Finra, an independent regulator for securities firms doing business in the U.S., claims Credit Suisse entered millions of short sale orders without reasonable grounds to believe that the securities could be borrowed and delivered and mismarked thousands of sales orders.
In concluding this settlement, Credit Suisse neither admitted nor denied the charges, but consented to the entry of Finra's findings.

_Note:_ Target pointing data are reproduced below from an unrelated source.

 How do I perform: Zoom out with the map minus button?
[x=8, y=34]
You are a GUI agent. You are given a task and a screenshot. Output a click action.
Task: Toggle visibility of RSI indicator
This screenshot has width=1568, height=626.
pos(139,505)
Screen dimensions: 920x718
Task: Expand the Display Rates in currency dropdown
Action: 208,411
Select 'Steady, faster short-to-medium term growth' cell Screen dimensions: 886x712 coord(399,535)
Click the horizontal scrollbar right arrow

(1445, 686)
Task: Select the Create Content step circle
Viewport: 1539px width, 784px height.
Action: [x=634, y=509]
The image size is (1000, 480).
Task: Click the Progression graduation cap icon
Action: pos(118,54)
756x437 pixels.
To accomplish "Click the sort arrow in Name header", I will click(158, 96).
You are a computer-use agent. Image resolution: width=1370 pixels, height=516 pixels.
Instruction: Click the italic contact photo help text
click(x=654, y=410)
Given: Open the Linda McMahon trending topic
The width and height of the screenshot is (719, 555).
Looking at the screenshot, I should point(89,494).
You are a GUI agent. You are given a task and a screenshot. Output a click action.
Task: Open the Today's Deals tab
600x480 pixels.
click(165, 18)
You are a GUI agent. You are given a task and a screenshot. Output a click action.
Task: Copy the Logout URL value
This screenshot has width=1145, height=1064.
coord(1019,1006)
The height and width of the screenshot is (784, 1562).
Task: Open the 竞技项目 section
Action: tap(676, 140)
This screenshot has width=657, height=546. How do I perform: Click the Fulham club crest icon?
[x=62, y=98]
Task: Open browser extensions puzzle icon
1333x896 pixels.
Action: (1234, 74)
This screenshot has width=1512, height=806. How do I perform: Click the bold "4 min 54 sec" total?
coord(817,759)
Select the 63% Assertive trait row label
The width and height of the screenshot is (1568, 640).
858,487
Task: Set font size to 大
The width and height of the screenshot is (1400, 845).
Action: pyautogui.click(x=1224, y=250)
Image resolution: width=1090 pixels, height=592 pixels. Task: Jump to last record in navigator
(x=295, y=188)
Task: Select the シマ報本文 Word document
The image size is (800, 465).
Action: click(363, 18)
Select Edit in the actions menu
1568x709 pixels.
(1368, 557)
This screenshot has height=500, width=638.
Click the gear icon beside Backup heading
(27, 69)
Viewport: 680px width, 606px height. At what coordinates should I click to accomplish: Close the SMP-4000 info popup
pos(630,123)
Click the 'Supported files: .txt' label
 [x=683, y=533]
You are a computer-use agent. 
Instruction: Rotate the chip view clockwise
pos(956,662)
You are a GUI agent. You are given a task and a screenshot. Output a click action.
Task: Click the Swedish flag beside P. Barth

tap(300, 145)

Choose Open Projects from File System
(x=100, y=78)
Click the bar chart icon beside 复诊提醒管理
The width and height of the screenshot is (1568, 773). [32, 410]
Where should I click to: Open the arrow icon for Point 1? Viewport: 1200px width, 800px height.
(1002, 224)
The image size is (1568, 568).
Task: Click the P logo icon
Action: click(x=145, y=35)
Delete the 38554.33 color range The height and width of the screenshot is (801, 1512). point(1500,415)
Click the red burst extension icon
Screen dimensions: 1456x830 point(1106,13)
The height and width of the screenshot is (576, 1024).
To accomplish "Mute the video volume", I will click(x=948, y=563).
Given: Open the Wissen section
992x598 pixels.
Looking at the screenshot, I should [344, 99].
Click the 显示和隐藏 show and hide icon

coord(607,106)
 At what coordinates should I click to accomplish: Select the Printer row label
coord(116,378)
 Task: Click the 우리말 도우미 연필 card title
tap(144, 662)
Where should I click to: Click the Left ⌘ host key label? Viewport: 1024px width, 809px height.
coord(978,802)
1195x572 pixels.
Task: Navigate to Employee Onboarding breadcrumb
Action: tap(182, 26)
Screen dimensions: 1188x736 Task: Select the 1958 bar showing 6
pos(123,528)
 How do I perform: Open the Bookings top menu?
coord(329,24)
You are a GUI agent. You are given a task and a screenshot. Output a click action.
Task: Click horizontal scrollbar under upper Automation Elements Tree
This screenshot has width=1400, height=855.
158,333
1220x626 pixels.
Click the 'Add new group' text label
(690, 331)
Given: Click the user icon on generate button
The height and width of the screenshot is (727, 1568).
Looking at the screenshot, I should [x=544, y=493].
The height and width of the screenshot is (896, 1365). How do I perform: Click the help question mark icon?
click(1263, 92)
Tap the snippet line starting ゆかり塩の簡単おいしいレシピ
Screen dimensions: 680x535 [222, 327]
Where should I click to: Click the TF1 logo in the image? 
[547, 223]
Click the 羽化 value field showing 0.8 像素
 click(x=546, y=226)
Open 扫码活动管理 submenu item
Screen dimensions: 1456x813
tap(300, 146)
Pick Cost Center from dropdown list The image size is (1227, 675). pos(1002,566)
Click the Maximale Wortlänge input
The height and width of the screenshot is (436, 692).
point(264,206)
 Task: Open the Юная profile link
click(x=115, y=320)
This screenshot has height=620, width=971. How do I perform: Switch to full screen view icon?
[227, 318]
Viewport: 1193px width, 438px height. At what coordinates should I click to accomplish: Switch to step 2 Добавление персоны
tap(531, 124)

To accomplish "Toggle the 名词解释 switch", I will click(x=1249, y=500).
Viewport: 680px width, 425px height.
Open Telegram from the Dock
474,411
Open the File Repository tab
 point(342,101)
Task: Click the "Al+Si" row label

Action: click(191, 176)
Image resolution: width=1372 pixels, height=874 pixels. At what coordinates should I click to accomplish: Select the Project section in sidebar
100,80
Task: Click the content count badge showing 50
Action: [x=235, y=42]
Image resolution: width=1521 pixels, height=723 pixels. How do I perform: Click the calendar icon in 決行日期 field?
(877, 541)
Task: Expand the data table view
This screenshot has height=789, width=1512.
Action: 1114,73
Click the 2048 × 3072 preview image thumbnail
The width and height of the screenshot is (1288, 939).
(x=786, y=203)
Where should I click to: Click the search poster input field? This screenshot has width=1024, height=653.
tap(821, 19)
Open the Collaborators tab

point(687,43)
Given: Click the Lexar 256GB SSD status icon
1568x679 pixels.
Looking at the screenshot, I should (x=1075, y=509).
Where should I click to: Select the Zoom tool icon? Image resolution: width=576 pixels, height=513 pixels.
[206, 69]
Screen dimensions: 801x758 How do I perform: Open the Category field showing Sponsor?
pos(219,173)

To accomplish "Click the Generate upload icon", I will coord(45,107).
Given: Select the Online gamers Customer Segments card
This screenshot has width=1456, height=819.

Finra claims that from June 2006 through December 2010, Credit Suisse's system regarding "locates" and the marking of sale orders was flawed and resulted in a systemic supervisory failure that contributed to failures across its equities trading business. Finra also claims that Credit Suisse mismarked tens of thousands of sale orders in its trading systems, including short sales that were mismarked as "long.''
In a short sale the seller does not actually own the security it is selling, but instead purchases or borrows the security to make the delivery. It requires a broker or dealer to have reasonable grounds for believing it can borrow or purchase the security so that its available for delivery before accepting or making a short sale order. According to Finra, that requirement reduces the chance of deliver failures. Firms must obtain and document this "locate" information before the short sale is entered. Securities regulations also requires a broker or dealer to mark sales of equity securities as long or short.
As the result of Credit Suisse's supervisory failures, Finra claims that many of violations were not detected or corrected until after Finra's investigation.